## Problem to work on
Among the entries that follow, find every line with the word "scrollbar" and copy it.

[Dataset entries]
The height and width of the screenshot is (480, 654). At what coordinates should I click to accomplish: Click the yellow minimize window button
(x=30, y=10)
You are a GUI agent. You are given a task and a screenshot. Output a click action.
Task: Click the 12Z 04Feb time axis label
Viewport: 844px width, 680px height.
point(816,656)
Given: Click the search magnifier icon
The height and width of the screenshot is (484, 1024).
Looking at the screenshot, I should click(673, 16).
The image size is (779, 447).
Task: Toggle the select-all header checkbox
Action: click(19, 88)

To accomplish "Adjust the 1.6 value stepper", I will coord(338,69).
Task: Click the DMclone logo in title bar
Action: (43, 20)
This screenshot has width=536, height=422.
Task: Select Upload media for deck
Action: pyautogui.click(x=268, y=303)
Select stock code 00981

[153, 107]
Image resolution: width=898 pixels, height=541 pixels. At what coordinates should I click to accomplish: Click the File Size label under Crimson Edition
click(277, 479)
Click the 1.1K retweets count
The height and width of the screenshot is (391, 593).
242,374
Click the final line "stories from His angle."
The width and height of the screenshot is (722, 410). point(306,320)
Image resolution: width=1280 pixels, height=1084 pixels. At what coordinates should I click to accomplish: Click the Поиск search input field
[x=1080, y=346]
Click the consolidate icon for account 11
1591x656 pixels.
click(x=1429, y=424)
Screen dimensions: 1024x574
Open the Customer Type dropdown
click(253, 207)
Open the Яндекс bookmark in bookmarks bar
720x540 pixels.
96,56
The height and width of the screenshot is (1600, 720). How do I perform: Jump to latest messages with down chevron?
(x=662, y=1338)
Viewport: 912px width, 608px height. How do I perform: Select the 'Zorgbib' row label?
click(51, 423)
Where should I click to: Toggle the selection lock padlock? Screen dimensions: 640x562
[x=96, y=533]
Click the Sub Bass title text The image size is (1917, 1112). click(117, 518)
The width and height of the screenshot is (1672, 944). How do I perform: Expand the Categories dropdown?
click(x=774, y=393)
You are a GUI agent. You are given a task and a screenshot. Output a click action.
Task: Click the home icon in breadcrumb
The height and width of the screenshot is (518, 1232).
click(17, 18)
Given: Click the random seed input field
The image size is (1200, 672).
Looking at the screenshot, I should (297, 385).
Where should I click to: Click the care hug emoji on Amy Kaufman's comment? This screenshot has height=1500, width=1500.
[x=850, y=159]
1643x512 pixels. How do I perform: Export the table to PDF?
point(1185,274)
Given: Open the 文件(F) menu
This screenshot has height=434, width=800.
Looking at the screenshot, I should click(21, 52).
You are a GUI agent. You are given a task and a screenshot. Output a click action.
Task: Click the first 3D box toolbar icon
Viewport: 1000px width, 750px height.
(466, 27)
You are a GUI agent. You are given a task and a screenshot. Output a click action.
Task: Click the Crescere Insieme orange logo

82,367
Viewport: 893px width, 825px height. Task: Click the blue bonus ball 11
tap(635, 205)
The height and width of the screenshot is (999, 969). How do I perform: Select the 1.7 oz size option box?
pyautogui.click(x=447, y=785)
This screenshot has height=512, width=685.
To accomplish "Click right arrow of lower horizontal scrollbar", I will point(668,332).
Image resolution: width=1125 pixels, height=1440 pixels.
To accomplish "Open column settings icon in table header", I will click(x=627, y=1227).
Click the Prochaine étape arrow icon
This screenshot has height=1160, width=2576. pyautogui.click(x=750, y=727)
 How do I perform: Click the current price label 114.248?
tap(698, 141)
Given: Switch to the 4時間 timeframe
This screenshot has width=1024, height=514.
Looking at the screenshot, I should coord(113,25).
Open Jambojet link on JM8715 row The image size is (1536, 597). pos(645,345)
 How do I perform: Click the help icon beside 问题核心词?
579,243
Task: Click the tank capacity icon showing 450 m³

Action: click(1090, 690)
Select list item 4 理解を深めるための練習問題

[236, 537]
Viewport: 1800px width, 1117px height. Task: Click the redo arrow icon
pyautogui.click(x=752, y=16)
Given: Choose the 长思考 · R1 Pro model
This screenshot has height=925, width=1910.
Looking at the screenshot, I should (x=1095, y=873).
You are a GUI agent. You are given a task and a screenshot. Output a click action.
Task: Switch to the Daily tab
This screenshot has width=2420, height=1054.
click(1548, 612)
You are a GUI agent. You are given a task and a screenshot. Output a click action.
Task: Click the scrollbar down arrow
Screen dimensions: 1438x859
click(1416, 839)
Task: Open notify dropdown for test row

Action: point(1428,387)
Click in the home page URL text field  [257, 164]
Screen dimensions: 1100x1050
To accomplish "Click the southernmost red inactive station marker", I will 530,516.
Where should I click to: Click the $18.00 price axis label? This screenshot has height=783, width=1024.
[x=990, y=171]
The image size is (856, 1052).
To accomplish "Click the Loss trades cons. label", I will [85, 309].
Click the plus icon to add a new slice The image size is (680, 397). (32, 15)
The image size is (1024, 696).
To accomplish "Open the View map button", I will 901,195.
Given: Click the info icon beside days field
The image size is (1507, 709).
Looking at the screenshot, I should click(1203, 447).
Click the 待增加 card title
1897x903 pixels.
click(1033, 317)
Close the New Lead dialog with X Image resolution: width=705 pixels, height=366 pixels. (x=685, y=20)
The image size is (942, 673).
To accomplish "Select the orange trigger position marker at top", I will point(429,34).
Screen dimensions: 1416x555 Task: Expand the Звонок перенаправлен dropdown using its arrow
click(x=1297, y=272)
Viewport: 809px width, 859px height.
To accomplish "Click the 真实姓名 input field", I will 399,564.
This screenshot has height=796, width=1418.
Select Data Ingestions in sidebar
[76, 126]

## Exercise output
To accomplish "Click right arrow of lower horizontal scrollbar", I will point(668,332).
Task: Click the scrollbar down arrow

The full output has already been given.